I'm moving into commercial snow removal and grounds maintenance (mowing) and was wondering how many times on average do you plow during the season? Also for commercial is it normal to charge per plow or a monthly fee?

Thanks for all the help!


----------



## grandview (Oct 9, 2005)

Ever plow commercially before? You plow when it snows.Could be 1 to 100 plows per season.


----------



## snowbrothers101 (Jul 27, 2009)

Seriously? That could be the dumbest question ever. Um, twice!


----------



## outsideimage (Jul 20, 2011)

There has to be an average of some sorts. Sure some winters are worse than others but they average in snowfall. How else would you estimate seasonal costs for salt? I doubt you've gone winters with under 5 and over 100 per property.

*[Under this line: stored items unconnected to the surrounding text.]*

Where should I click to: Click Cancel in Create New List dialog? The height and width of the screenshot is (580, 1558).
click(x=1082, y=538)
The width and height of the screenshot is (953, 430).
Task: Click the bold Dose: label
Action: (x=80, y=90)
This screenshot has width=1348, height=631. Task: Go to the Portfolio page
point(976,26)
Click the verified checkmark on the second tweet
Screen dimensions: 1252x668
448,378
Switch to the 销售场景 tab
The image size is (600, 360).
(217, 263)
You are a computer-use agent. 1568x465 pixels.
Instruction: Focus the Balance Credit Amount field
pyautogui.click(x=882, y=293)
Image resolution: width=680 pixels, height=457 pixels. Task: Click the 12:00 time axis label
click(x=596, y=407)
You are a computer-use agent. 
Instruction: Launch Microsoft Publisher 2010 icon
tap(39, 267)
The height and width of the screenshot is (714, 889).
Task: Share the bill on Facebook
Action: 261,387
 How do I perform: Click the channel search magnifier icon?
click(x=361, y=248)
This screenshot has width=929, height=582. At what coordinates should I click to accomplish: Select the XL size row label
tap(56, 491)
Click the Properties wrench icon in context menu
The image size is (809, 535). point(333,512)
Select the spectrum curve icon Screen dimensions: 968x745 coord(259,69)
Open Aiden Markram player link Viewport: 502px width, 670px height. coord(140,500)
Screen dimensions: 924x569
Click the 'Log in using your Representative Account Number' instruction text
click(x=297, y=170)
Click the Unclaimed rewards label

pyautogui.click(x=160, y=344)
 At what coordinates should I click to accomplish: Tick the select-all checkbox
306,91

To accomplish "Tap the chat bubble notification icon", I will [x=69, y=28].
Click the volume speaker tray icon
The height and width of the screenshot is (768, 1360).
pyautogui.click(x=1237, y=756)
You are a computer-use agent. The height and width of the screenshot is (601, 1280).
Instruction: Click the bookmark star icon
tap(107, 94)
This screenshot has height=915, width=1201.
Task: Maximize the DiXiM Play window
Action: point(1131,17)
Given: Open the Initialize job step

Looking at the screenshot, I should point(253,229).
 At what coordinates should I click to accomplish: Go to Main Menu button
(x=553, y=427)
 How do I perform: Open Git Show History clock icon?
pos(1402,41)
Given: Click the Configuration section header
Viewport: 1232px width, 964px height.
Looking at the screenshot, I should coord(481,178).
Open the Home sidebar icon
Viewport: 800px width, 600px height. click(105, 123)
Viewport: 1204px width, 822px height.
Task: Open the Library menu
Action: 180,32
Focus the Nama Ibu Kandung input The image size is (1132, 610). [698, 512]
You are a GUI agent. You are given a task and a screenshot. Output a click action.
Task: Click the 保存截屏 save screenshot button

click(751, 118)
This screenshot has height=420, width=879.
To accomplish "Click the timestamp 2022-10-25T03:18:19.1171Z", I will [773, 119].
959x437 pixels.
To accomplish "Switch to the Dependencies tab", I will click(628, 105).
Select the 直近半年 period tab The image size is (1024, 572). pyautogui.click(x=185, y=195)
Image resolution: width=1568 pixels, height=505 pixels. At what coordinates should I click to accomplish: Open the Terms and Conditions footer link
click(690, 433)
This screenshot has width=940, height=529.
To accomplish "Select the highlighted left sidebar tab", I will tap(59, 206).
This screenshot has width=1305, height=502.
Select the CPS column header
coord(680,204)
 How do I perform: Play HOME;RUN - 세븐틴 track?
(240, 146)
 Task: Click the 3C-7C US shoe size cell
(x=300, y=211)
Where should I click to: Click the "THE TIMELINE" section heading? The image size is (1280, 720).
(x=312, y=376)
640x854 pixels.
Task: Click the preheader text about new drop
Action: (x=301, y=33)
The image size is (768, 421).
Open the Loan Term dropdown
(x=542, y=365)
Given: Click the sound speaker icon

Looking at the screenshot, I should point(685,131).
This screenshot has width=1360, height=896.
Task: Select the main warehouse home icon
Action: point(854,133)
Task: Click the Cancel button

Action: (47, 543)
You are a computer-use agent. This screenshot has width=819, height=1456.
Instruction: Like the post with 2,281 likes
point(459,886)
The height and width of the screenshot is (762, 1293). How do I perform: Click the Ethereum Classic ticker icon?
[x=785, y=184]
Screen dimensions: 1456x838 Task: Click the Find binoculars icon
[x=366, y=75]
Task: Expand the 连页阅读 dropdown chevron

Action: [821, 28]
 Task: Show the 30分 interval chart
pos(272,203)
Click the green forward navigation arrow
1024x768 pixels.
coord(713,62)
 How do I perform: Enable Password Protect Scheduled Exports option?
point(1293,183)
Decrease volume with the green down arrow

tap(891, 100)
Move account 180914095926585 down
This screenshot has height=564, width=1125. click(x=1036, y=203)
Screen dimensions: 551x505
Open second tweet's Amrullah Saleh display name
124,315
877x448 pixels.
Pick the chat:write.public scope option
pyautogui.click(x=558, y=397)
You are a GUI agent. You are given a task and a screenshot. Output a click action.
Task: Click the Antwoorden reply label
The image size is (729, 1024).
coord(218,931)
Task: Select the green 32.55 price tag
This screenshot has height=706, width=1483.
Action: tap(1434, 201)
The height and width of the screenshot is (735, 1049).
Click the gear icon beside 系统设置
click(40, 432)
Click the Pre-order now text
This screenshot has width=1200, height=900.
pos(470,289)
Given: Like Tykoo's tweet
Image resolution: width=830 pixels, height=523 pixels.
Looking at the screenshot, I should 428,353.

Acording to the NOAA central ohio's average annual snow fall is 27.7 Inches 
http://lwf.ncdc.noaa.gov/oa/climate/online/ccd/snowfall.html


----------



## outsideimage (Jul 20, 2011)

Average days with snowfall in Central Ohio is 29.5. with 27.7 total inches. So on average I'm assuming 25-30 would be a good number for me. Considering my area has usually light snow storms with the occasional huge storm I doubt it'll ever be below 10 or more than 50.


----------



## wizardsr (Aug 8, 2006)

So, why did you ask, if you were going to answer your own question?


----------



## outsideimage (Jul 20, 2011)

I was hoping to get everyones thoughts on how many they do in their area to see if its what I was thinking. I didn't think people would think its a dumb question considering we all could possibly lose tens if not hundreds of thousands of dollars if we don't estimate close.


----------



## csi.northcoast (Aug 7, 2010)

i am in the cleveland area and average # of pushes could depend on what part of the city you are in... we may have 60 inches in on area and 110 in the other


----------



## Luther (Oct 31, 2007)

outsideimage;1293224 said:


> I'm moving into commercial snow removal and grounds maintenance (mowing) and was wondering how many times on average do you plow during the season? Also for commercial is it normal to charge per plow or a monthly fee?
> 
> Thanks for all the help!


You are opening yourself up for criticisms as your questions are very rookie and vague. Plenty of experienced pro's here that will help if approached right....plenty of nimrods to weed through too.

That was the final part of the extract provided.